A worsening of the crisis in Europe, for example, could prompt a rapid repatriation of capital, he pointed out.
With regard to coordinated action on the part of the countries of South America, Cardim was sceptical. Interests in the region are too diverse, he noted, saying it might be more effective to agree on certain responses to the crisis with other emerging countries, like India or South Africa.
In Argentina, the impact of the U.S. fiscal tightening will likely be a result of slower global economic growth and the subsequent drop in demand, according to Enrique Aschieri with the International Society for Development.
Argentina is much less vulnerable today after running up a trade surplus in the last eight years, he told IPS. The United States is now the fourth biggest importer of goods from Argentina, after Brazil, China and Chile, in that order.
“If the crisis affects us because we can export less, like what happened in 2009, we still have a large margin for inward growth,” he said, stressing the importance of the domestic market as an alternative for warding off the effects of the crisis in the industrialised world.
But in his assessment, the U.S. debt ceiling dispute, which thrust the world into unprecedented uncertainty, “is not a real economic problem, but a political issue,” because “the United States has no problem putting a ceiling on its debt, since it becomes indebted in the same currency with which it pays,” said Aschieri.

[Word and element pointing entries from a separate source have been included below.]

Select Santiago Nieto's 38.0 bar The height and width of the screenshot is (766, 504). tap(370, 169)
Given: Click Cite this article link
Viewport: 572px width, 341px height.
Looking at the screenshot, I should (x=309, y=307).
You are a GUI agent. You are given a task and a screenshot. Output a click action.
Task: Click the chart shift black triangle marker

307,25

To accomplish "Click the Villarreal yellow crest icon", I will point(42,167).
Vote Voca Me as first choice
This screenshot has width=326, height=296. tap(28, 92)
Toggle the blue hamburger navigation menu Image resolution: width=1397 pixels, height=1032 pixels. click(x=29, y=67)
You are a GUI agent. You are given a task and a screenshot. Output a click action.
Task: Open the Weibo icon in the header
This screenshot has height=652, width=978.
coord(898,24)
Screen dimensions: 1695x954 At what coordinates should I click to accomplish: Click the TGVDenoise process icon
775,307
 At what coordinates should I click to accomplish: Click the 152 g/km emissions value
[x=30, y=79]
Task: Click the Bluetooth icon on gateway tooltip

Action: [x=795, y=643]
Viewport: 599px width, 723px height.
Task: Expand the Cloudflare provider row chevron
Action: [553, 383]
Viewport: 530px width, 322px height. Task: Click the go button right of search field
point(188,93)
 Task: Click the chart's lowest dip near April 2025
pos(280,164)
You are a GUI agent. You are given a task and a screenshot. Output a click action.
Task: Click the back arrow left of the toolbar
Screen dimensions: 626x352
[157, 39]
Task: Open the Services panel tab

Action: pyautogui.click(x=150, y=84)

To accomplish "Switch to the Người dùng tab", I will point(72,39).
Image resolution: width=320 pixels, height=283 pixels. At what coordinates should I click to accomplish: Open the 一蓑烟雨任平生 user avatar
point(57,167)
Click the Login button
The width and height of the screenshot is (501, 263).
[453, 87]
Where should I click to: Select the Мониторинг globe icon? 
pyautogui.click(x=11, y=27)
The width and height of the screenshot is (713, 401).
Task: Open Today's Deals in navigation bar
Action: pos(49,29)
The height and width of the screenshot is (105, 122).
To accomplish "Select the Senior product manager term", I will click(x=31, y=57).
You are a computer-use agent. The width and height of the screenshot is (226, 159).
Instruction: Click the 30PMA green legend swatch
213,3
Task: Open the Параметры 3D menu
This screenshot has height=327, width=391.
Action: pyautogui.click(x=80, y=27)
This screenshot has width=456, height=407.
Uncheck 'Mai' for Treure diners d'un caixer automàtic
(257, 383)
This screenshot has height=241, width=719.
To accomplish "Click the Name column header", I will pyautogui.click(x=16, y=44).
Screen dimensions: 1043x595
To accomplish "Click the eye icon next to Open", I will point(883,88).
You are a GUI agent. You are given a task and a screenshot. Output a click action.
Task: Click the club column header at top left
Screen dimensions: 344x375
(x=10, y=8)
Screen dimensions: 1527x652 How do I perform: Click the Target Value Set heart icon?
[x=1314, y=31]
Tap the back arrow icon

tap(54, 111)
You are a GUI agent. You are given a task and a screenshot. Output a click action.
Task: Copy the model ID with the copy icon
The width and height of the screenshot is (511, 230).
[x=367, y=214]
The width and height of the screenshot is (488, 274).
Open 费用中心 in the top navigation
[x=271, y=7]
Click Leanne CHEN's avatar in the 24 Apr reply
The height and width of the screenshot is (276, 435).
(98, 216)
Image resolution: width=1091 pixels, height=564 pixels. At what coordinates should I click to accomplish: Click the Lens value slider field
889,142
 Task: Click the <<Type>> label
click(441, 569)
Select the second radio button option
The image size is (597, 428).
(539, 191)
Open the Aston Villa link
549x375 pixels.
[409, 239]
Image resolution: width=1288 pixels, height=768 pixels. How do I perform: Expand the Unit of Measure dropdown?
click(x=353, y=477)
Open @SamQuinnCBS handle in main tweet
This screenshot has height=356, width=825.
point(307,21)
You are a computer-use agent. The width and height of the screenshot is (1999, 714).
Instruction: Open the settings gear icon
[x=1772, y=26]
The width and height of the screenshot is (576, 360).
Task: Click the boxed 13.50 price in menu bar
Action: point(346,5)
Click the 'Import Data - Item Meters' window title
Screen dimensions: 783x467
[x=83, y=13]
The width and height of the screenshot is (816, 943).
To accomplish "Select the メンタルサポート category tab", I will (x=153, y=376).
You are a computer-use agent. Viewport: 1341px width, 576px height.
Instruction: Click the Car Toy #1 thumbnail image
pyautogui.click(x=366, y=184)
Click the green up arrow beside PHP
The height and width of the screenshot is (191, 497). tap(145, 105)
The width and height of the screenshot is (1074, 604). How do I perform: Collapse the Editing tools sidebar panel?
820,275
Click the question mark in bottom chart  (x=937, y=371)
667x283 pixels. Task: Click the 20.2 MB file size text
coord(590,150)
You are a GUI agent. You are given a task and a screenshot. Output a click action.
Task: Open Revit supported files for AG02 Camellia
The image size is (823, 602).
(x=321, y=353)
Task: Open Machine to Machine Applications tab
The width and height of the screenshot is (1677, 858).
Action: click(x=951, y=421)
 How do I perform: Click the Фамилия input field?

“The underlying issue,” he said, “is a coalition that has no problem exacerbating the inequality that has been growing in the United States over the last 30 years,” he said.
Although it does not form part of the 12-member UNASUR, Mexico was invited to the ministerial meeting in Lima. The country has a unique position in Latin America, as it belongs to the North American Free Trade Agreement (NAFTA), which made it the chief victim of the 2008 financial crisis that broke out in the United States.
Mexico is already suffering from the weakness of the economic recovery in the United States and Europe, especially “in trade and national manufacturing based on U.S. demand, like the auto industry, agriculture, and maquila manufacturing (export assembly plants),” independent analyst Edgar Amador told IPS.
The government says the key to dealing with the situation lies in strengthening the domestic market. Moreover, Mexico has 132 billion dollars in foreign reserves, and has been the largest buyer of gold this year to date, according to the IMF.
“An unsettling outlook,” is how Carlos Ibarra, an economist at the private Universidad de las Américas in the southern Mexican state of Puebla, describes the fact that Mexico “has failed to maintain a fast pace of growth” after freeing up trade and “significantly increasing exports of manufactured goods” as a proportion of GDP.
In Ibarra's view, it is feasible to coordinate regional policies to stem the impact of the crisis from the North, but their effects would be marginal, especially for countries like Mexico, “because of the enormous dependence on the United States.”
UNASUR is made up of Argentina, Bolivia, Brazil, Chile, Colombia, Ecuador, Guyana, Paraguay, Peru, Suriname, Uruguay and Venezuela and includes nearly 400 million people, accounting for just under 70 percent of the population of Latin America.